Appartenant au Royaume d’Arménie, la Cilicie (Hatay en turc) est cédée à la Turquie par la France en 1923, date à laquelle la Turquie est devenue une république.

En 1878 à Berlin, les grandes puissances européennes invitent les Arméniens pour le premier partage de l’Empire ottoman. Les intérêts divergents de ces puissances laissent complètement de côté les intérêts des Arméniens, qui n’ont eu pour leur souper qu’une louche en papier, comme le disait le grand Khrimian Hayrig.

Par contre, en 1923, à Lausanne, les Turcs peuvent manger leur soupe avec une louche en argent.

Déportés et exécutés lors du génocide en 1915, les rescapés arméniens se réfugient en Syrie et au Liban.

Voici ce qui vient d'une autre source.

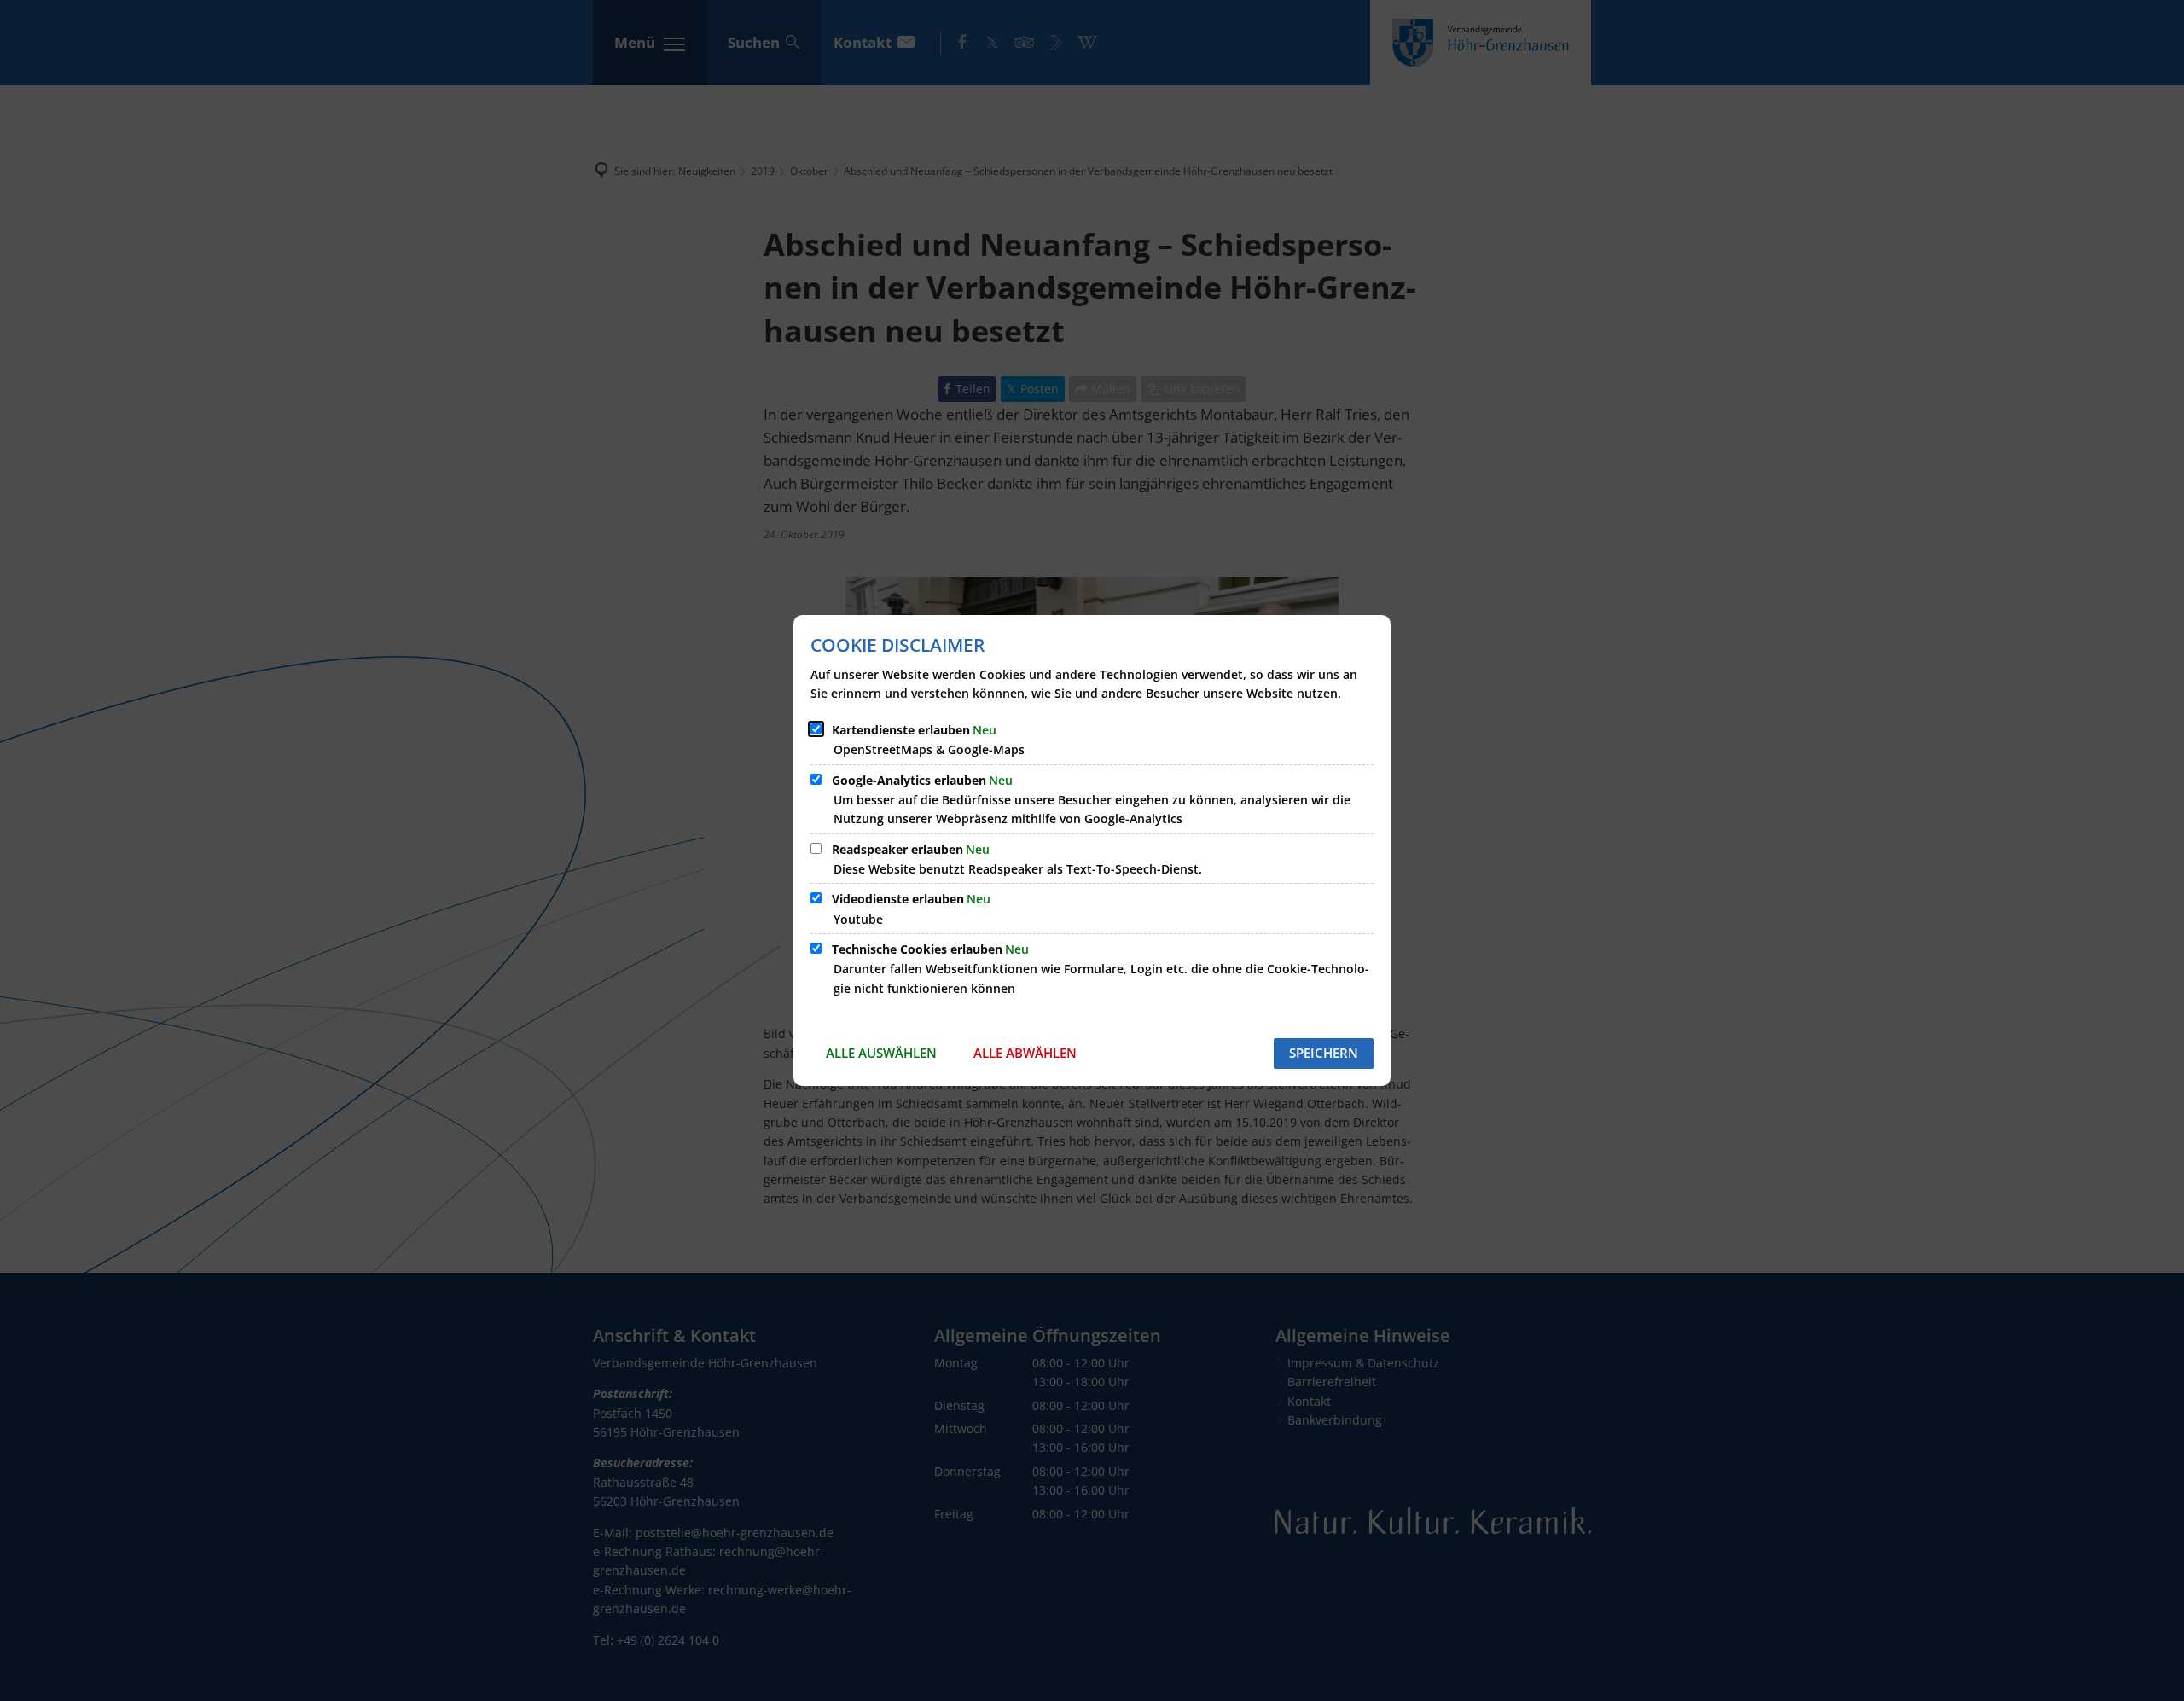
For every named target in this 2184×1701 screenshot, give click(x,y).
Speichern (1323, 1052)
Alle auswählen (881, 1052)
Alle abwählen (1025, 1052)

La Cilicie tombe sous domination turque.

Afin de gagner la sympathie de la population en Cilicie où résident de nombreux Arméniens, les autorités turques décident d’organiser un référendum. Les Turcs chargent Suren (Sourène) Şamliyan d’en faire la propagande en leur faveur. Afin de mener à bien cette tâche,Suren Şamliyan s’adresse au prélat de l’église arménienne Mgr. Aslanyan, mais ce dernier refuse catégoriquement la demande. Très déçu, Suren Şamliyan en fait part aux autorités turques.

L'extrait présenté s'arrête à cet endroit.